> Work instructions:
A - Answer these questions from the climate essay, one answer per line:
(i) In what year should industrialization have been changed to halt global warming?
(ii) How long is the lag between emitting carbon dioxide and its effect on the climate?
(iii) The climate of which decade will today's emissions alter?
B - Decide whether each statement agrees with the climate essay. Answer yes or no and quote the words that settle it:
(i) Today's climate is being shaped by emissions from the 1980s.
(ii) Humanity can still unite to stop climate change.
(iii) Earth's climate was sacrificed in the 40 years from 1973 to 2013.
C - Please extend the climate essay, starting after its last sentence.

> Quoted text:
- - -

MGjr Climate 2012-2013
Just because it is all hopeless
does not mean that you give up.
You go on —
to save your honor —
so to keep your self-respect.
Everything that I believe about humans facing Climate Change is stated here.
Earth’s climate was sacrificed in the 40 years from 1973 to 2013,
thereafter was the Kali Yuga.
“By protecting others, you save yourself.”
The Righteous And The Heathens Of Climate And Capitalism
[Swans.com – March 12, 2012]
Can humanity unite to stop Climate Change?
No, and it is too late. The time to have changed industrialization to halt global warming was 1973 in response to the first Arab oil embargo, but that opportunity was spurned. (1)
There is a thirty-year lag between the emission of carbon dioxide into the atmosphere and its effect on climate dynamics. Today’s climate is being affected by 1980s emissions. Today’s emissions will alter the climate of the decade of the 2040s. The climate system is a myriad of interwoven processes described by nonlinear differential equations; so, the evolution of climate could have a sudden shift from its current global pattern of stability to another as yet unknown and possibly quite undesirable pattern of stability, when the concentration of atmospheric carbon dioxide rises above an as yet unknown triggering threshold. (2)

- - -

> Data excerpts:
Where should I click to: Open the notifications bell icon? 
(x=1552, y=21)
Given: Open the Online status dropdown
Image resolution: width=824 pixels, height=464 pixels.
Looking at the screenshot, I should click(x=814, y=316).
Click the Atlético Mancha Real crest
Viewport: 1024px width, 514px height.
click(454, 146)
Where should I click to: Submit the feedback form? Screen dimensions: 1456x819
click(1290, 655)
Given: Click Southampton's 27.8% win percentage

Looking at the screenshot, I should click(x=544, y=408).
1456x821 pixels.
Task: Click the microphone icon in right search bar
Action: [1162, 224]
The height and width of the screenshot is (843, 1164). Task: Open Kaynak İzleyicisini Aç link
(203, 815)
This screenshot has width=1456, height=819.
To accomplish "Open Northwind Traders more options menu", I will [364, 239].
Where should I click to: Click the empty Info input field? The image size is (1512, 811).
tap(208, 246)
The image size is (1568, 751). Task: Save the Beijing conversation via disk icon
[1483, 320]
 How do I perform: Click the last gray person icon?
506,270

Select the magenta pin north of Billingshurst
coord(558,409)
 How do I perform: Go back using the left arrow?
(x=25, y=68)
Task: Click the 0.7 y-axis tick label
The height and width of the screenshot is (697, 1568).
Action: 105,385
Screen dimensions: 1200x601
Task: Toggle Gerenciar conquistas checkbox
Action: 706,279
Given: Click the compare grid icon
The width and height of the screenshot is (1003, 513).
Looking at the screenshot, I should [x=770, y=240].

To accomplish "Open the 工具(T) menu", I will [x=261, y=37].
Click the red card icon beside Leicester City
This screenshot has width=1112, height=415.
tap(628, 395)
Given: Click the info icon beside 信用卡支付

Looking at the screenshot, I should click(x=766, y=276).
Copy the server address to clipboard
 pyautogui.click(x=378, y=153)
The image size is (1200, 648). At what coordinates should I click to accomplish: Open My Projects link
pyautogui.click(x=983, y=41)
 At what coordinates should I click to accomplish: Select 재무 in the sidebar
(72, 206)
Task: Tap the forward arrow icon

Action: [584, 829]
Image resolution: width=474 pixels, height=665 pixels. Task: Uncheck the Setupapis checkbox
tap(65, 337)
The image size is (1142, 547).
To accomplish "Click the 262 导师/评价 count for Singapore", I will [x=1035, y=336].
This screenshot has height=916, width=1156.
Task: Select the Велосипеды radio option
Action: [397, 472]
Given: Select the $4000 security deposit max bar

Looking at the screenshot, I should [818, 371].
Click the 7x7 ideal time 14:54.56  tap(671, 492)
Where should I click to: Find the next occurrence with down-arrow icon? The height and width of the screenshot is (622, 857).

- - -

> Answer list:
A -
(i) 1973
(ii) Thirty years
(iii) The 2040s

B -
(i) Yes: "Today’s climate is being affected by 1980s emissions."
(ii) No: "No, and it is too late."
(iii) Yes: "Earth’s climate was sacrificed in the 40 years from 1973 to 2013"

C -
Humanity will not alter course. You can bank on every graspable barrel of oil, and every accessible cubic meter of natural gas being burned. There will always be someone somewhere who will not want to miss out on the advantages of possessing and using fossil fuel immediately to increase their power and wealth (in all the forms in which those two temporal quantities can be accumulated). The impossibility of global cooperation to arrest the anthropogenic emission of heat-trapping gases and vapors is the psychology described by the Prisoner’s Dilemma. (3)
We do not have a Climate Change problem, nor even an unregulated capitalism problem. We have a human development problem. Humanity is insufficiently developed to conduct itself equitably and in harmony with nature. Species come and go, and humanity’s prospects of long-term survival are as uncertain as its likelihood of developing the advanced social behavior needed to adapt to an emerging new climate. Nature will continue.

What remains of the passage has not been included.